WORK TO COMPLETE ->
Transcribe, without alteration, the line that includes "This screenshot has height=450, width=720." and each line after it until the records end, omitting all that precede it.

================

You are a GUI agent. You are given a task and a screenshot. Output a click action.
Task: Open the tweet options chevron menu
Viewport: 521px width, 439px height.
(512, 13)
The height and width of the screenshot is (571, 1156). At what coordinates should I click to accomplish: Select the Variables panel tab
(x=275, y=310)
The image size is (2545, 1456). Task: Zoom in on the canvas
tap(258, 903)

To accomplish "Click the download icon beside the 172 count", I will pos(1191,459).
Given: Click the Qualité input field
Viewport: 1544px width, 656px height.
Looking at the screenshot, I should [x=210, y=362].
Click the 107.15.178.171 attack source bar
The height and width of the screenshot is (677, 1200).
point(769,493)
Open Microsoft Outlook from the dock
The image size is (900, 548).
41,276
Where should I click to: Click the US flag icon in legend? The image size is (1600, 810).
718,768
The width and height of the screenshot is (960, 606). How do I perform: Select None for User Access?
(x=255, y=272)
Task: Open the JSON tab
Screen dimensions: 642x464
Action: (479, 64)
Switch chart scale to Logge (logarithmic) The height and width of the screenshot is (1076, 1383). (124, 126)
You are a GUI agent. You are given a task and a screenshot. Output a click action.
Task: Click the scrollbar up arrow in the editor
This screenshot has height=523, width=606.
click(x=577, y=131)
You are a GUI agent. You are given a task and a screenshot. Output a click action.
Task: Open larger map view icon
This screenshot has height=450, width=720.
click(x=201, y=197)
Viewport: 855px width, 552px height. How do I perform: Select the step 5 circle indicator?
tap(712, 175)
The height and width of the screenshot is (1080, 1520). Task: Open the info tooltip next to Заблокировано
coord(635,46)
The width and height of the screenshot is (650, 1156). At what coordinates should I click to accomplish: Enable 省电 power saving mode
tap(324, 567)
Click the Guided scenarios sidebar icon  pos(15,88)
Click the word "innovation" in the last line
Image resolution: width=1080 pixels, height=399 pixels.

================

ANSWER BELOW ->
This screenshot has height=450, width=720.
click(x=201, y=197)
Viewport: 855px width, 552px height. How do I perform: Select the step 5 circle indicator?
tap(712, 175)
The height and width of the screenshot is (1080, 1520). Task: Open the info tooltip next to Заблокировано
coord(635,46)
The width and height of the screenshot is (650, 1156). At what coordinates should I click to accomplish: Enable 省电 power saving mode
tap(324, 567)
Click the Guided scenarios sidebar icon  pos(15,88)
Click the word "innovation" in the last line
Image resolution: width=1080 pixels, height=399 pixels.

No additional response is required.